* [Brief]:
Nothing in the records may be altered; repeat them exactly.

* [Record excerpts]:
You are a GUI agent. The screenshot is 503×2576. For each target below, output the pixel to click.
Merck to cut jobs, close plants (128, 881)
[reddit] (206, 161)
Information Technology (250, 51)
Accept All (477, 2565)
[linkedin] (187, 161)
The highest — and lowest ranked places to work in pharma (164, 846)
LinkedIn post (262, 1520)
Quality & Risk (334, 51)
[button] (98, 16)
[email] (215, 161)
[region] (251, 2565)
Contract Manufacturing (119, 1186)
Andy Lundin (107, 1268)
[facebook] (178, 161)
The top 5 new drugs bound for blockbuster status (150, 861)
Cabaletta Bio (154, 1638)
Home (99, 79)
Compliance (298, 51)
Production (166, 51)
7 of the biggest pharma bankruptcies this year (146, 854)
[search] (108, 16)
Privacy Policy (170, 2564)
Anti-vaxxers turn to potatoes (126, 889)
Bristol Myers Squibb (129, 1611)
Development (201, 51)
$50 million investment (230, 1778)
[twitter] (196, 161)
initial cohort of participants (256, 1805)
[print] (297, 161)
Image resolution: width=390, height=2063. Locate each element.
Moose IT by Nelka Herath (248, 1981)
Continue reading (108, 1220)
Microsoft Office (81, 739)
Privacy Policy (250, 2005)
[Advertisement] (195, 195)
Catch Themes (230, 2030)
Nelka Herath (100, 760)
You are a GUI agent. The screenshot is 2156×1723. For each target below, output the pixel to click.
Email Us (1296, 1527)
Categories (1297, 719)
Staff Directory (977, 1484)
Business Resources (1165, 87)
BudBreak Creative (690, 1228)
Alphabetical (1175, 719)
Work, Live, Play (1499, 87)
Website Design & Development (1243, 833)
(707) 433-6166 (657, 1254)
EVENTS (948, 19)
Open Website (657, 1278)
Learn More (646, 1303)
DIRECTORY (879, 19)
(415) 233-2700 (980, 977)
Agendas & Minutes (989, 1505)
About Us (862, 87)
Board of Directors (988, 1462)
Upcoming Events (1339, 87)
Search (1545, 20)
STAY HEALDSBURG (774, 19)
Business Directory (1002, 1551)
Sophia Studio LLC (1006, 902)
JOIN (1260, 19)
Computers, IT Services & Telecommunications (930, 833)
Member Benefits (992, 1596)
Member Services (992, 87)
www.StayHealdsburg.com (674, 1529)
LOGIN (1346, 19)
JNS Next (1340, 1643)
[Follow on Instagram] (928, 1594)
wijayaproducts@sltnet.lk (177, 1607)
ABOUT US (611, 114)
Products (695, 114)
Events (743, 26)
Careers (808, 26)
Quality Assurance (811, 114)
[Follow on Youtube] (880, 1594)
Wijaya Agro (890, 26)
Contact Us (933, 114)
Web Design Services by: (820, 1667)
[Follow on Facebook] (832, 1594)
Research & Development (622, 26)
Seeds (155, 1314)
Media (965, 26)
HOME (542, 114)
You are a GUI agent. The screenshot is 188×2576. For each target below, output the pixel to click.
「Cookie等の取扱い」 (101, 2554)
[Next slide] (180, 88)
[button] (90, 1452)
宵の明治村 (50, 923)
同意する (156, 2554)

* [Solution to this task]:
You are a GUI agent. The screenshot is 503×2576. For each target below, output the pixel to click.
Merck to cut jobs, close plants (128, 881)
[reddit] (206, 161)
Information Technology (250, 51)
Accept All (477, 2565)
[linkedin] (187, 161)
The highest — and lowest ranked places to work in pharma (164, 846)
LinkedIn post (262, 1520)
Quality & Risk (334, 51)
[button] (98, 16)
[email] (215, 161)
[region] (251, 2565)
Contract Manufacturing (119, 1186)
Andy Lundin (107, 1268)
[facebook] (178, 161)
The top 5 new drugs bound for blockbuster status (150, 861)
Cabaletta Bio (154, 1638)
Home (99, 79)
Compliance (298, 51)
Production (166, 51)
7 of the biggest pharma bankruptcies this year (146, 854)
[search] (108, 16)
Privacy Policy (170, 2564)
Anti-vaxxers turn to potatoes (126, 889)
Bristol Myers Squibb (129, 1611)
Development (201, 51)
$50 million investment (230, 1778)
[twitter] (196, 161)
initial cohort of participants (256, 1805)
[print] (297, 161)
Image resolution: width=390, height=2063. Locate each element.
Moose IT by Nelka Herath (248, 1981)
Continue reading (108, 1220)
Microsoft Office (81, 739)
Privacy Policy (250, 2005)
[Advertisement] (195, 195)
Catch Themes (230, 2030)
Nelka Herath (100, 760)
You are a GUI agent. The screenshot is 2156×1723. For each target below, output the pixel to click.
Email Us (1296, 1527)
Categories (1297, 719)
Staff Directory (977, 1484)
Business Resources (1165, 87)
BudBreak Creative (690, 1228)
Alphabetical (1175, 719)
Work, Live, Play (1499, 87)
Website Design & Development (1243, 833)
(707) 433-6166 (657, 1254)
EVENTS (948, 19)
Open Website (657, 1278)
Learn More (646, 1303)
DIRECTORY (879, 19)
(415) 233-2700 (980, 977)
Agendas & Minutes (989, 1505)
About Us (862, 87)
Board of Directors (988, 1462)
Upcoming Events (1339, 87)
Search (1545, 20)
STAY HEALDSBURG (774, 19)
Business Directory (1002, 1551)
Sophia Studio LLC (1006, 902)
JOIN (1260, 19)
Computers, IT Services & Telecommunications (930, 833)
Member Benefits (992, 1596)
Member Services (992, 87)
www.StayHealdsburg.com (674, 1529)
LOGIN (1346, 19)
JNS Next (1340, 1643)
[Follow on Instagram] (928, 1594)
wijayaproducts@sltnet.lk (177, 1607)
ABOUT US (611, 114)
Products (695, 114)
Events (743, 26)
Careers (808, 26)
Quality Assurance (811, 114)
[Follow on Youtube] (880, 1594)
Wijaya Agro (890, 26)
Contact Us (933, 114)
Web Design Services by: (820, 1667)
[Follow on Facebook] (832, 1594)
Research & Development (622, 26)
Seeds (155, 1314)
Media (965, 26)
HOME (542, 114)
You are a GUI agent. The screenshot is 188×2576. For each target below, output the pixel to click.
「Cookie等の取扱い」 (101, 2554)
[Next slide] (180, 88)
[button] (90, 1452)
宵の明治村 (50, 923)
同意する (156, 2554)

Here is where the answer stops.